Enfurecido, o chefe saca uma faca.

- Espere... não foi assim que você matou a sua esposa?

- Não! Aquilo foi... um acidente... - se explica, atormentado por lembranças.

- Você sabe que não. Foi a sangue frio! A sua filha não tinha nem um ano!

O chefe da empresa começa a sentir frio.

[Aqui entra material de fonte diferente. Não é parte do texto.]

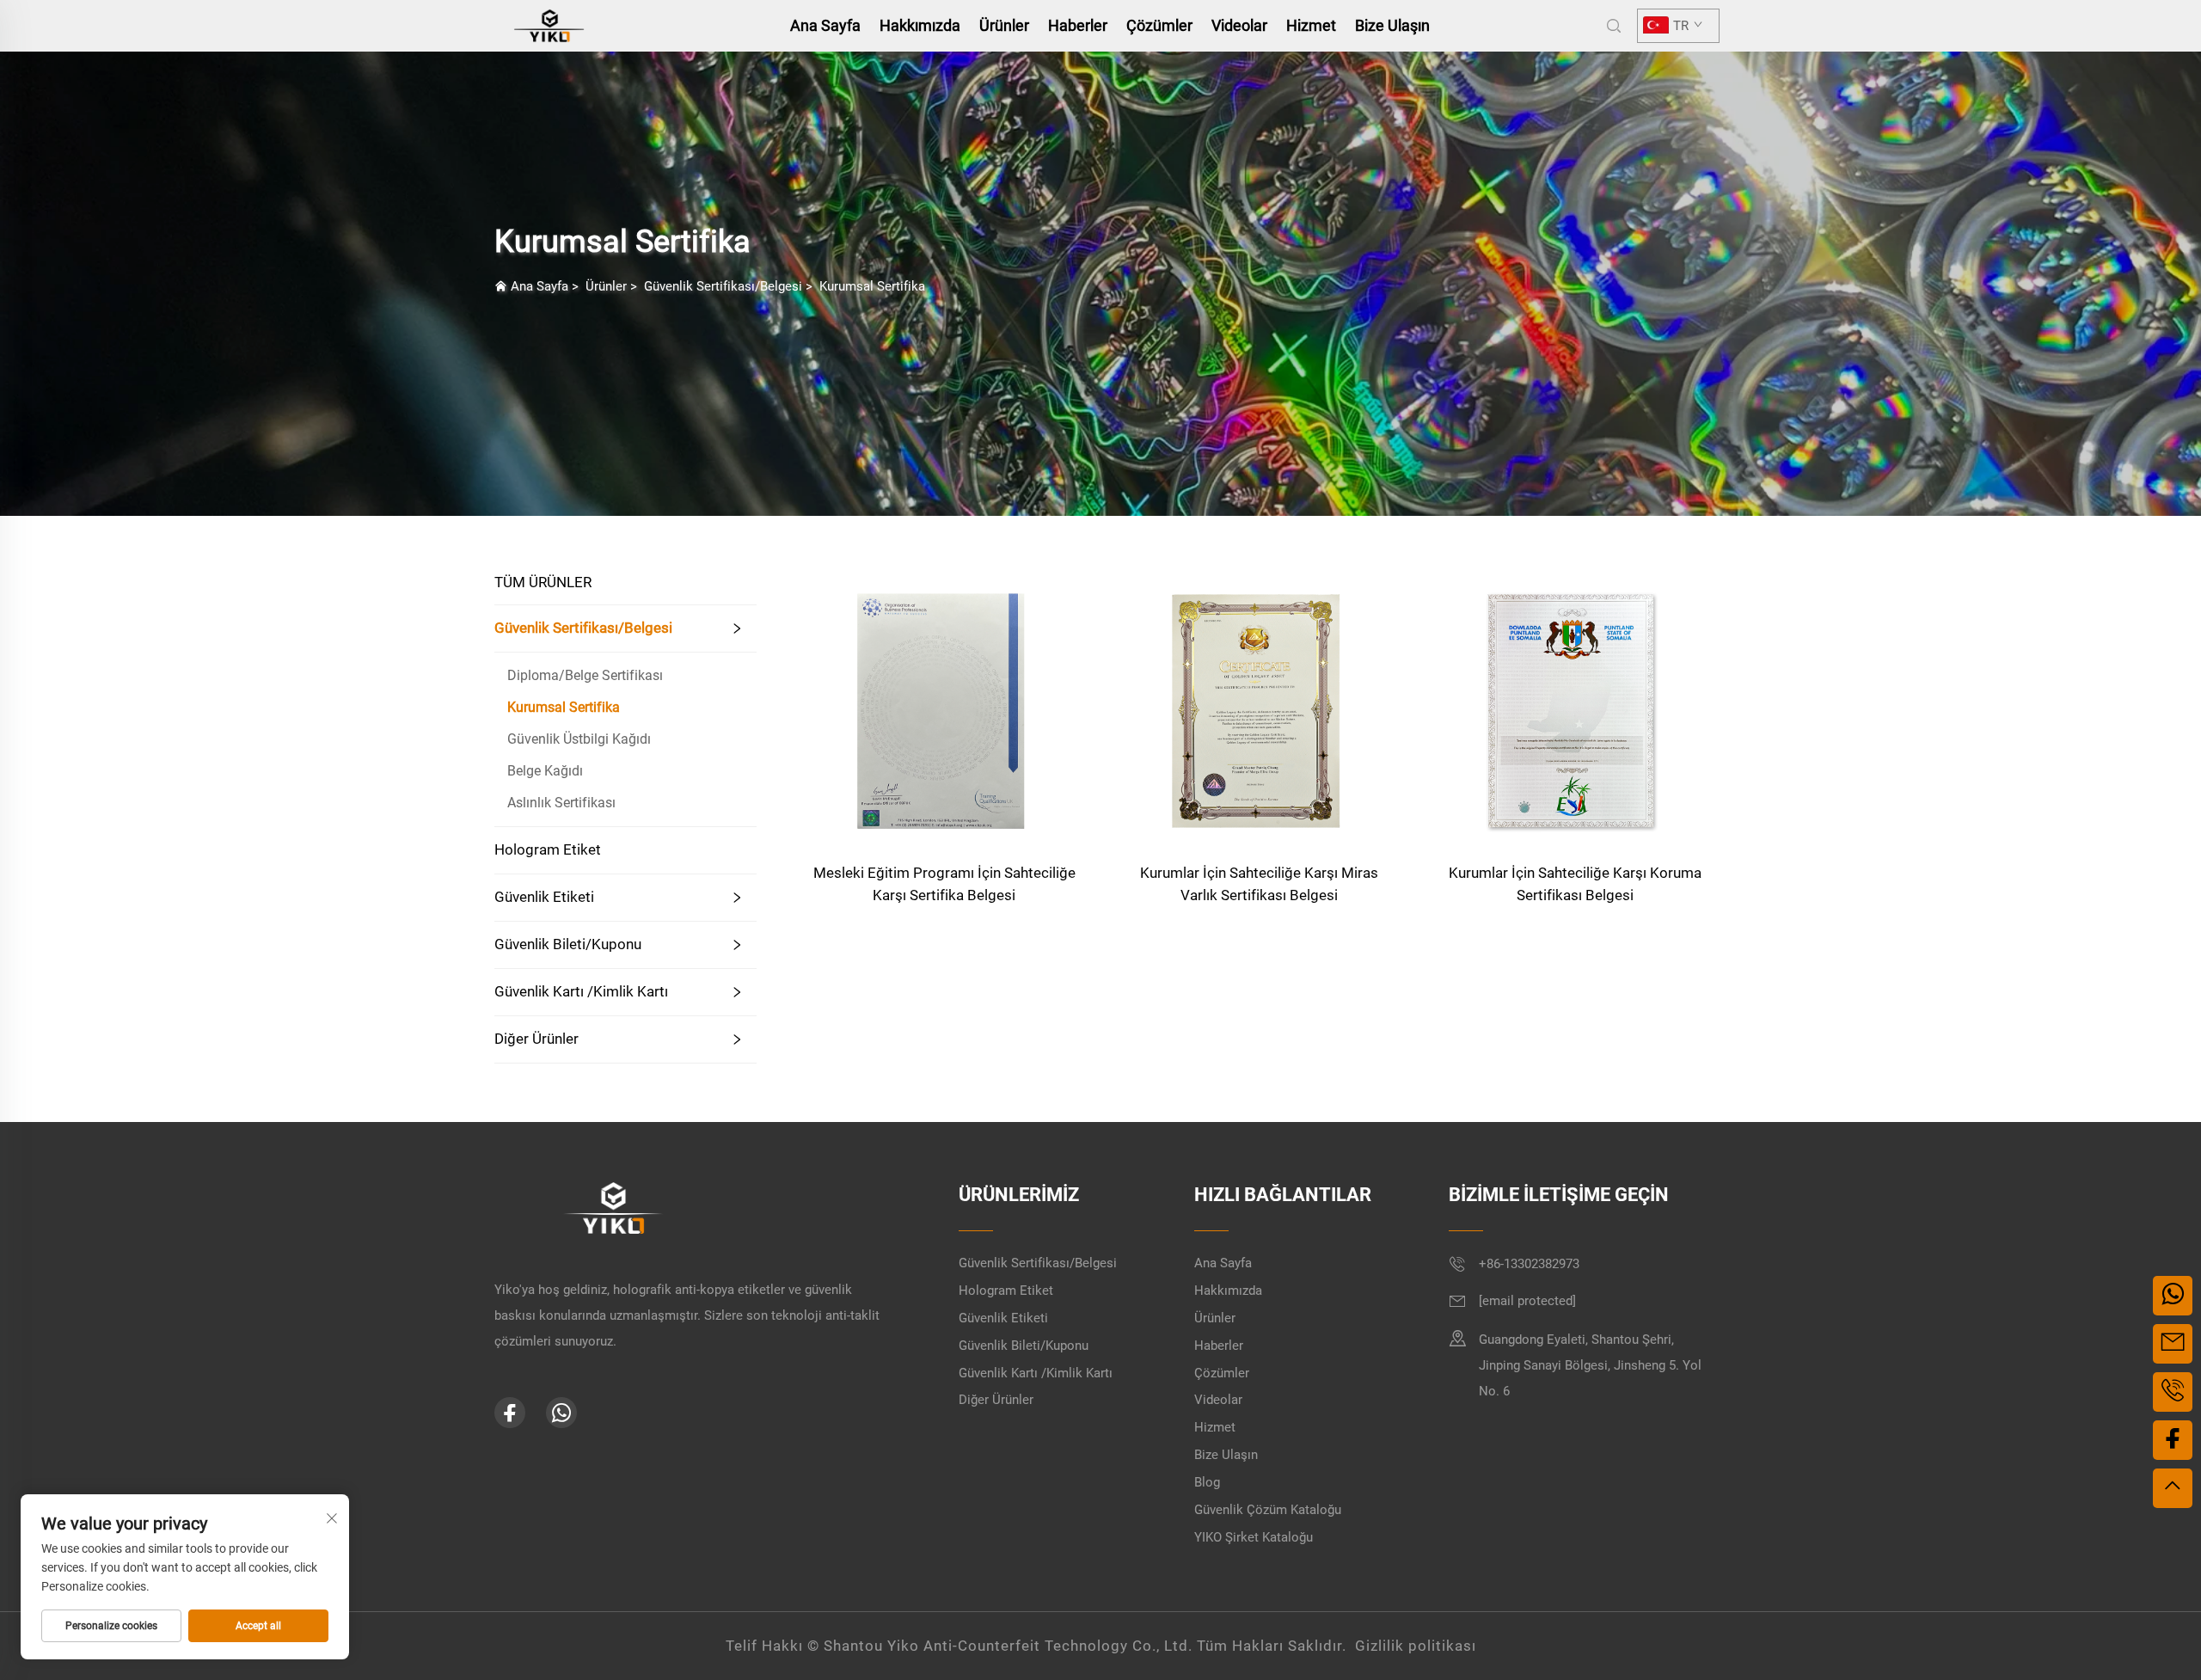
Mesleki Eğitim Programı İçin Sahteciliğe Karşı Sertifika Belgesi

Infelizmente, para ele, não físico. O frio da solidão. Da culpa. Do desespero. Seus olhos estão amplamente abertos e sua boca tremendo. Ele esquece onde está, o que estava fazendo e até mesmo o perigo que estava passando. “Como pude fazer aquilo com Olívia?” pensava. Pensava na filha, e como seriam suas vidas hoje se ele não tivesse matado Olívia. Sentiu uma dor que não pode ser curada. Um vazio que não pode ser preenchido. Perdeu toda a vontade de viver.

- Eu... eu não queria... - o chefe larga a faca e se ajoelha, começando a chorar.

A faca começa a levitar. “Preciso dele vivo...” pensou o protagonista. Ela se dirige para trás da cadeira e, lentamente, começa a cortar as cordas que prendem o protagonista à cadeira. O protagonista se solta, pega a faca e fica olhando para o chefe da empresa, que está desolado no chão. “Eu preciso saber o que você sabe, mas infelizmente estou muito fraco pra isso...” pensa.

O protagonista decide deixar o chefe da empresa e se direciona a porta. Ao abri-la se depara com dois guardas armados guardando a porta, um de cada lado. - Chefe! Cuidado, o cara tá atrás de você! - grita um guarda apontando a arma para o outro. - É, eu também vejo ele, chefe! - exclama o outro, apontando a arma para o seu companheiro.

- Muito bem, matem-no. - diz o protagonista pouco a frente dos dois, com um sorriso discreto estampado em sua pálida e, novamente, sombria face.

Ouve-se tiros.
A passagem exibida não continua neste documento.